REPUBLIKA.CO.ID, SERANG – Kementerian Perdagangan (Kemendag) berencana merelaksasi Peraturan Direktur Jenderal Perdagangan Dalam Negeri (Dirjen Dagri) No. 04/PDN/PER/4/2015 tentang Petunjuk Teknis Pelaksanaan Pengendalian Peredaran dan Penjualan Minuman Beralkohol (Minol) Golongan A menimbulkan pro-kontra di kalangan masyarakat.
Dengan merealisasikan peraturan tersebut, Kemendag sedang berencana memberikan keleluasaan kepada kepala daerah untuk menentukan lokasi mana saja yang diperbolehkan menjual miras jenis bir di daerahnya masing-masing.
Menanggapi hal ini, Gubernur Banten Rano Karno mengaku belum bisa menentukan, lantaran belum ada peraturan pasti dari pemerintah pusat terkait rencana tersebut. Jika pun memang nantinya peraturan tersebut direalisasikan, Rano akan mengikuti arahan dari pusat terlebih dahulu.
Namun, Rano hanya menilai jika memang setiap pemerintah daerah punya kebijakan masing-masing terkait minimal beralkohol ini.

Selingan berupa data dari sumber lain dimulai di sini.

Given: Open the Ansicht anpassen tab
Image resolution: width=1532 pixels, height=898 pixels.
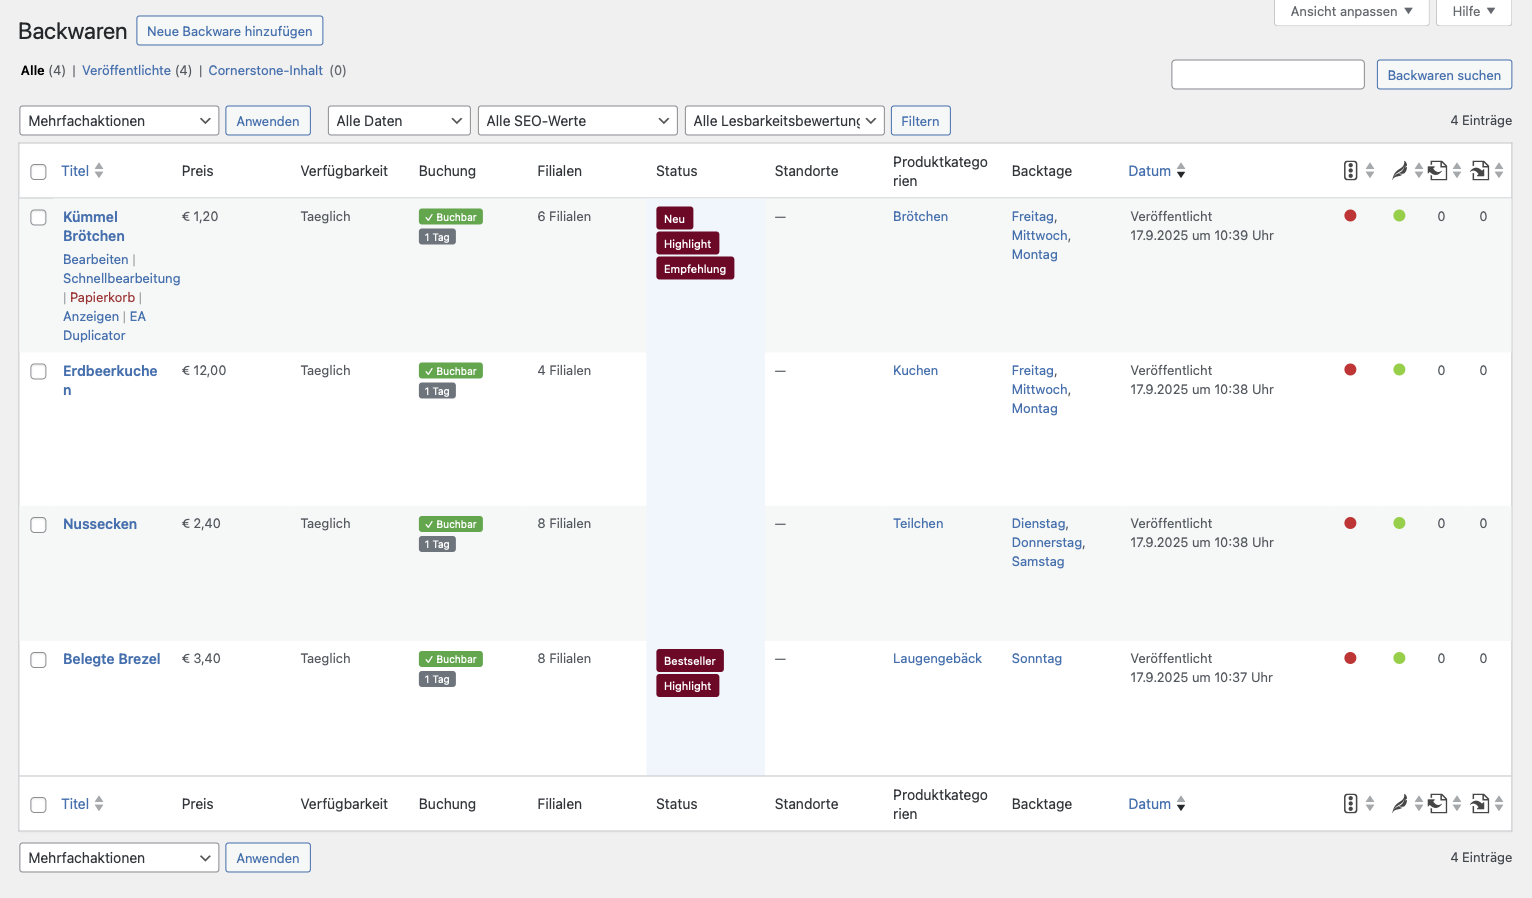Looking at the screenshot, I should tap(1350, 12).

Rano mencontohkan Bali. Menurutnya, pada saat pelarangan memang bali yang sangat dirugikan, karena Bali merupakan kawasan wisata yang banayk didatangi turis asing yang notabene sudah akrab dengan bir.
Sedangkan di Banten, tentu tidak terlalu akan membebaskan minol, namun tentu ada tempat-tempat tertentu yang memperbolehkan. “Kalau Banten berbeda dengan Bali. Banten mungkin ada beberapa tempat yang dilonggarkan, dan itu seharusnya sudah ada tempat-tempatnya,” ungkapnya, Selasa (15/9).
Artinya pemerintah pusat harus mengakomodasi budaya lokal yang memperbolehkan mengkonsumsi bir. “Tapi memang harus dibatasi, mungkin minum kalau di hotel memang menjadi tempatnya,” jelas Rano.
Pembatasan tempat memang harus dilakukan, karena menurut Rano di Indonesia sangat banyak anak yang belum cukup umur dengan mudah mendapatkan minol. “Kalau pembatasan pasti, saya setuju anak-anak tidak boleh beli minuman, karena kalau di luar negeri pun anak-anak susah beli minuman, sedangkan di sini sedikit lebih mudah,” ugkapnya.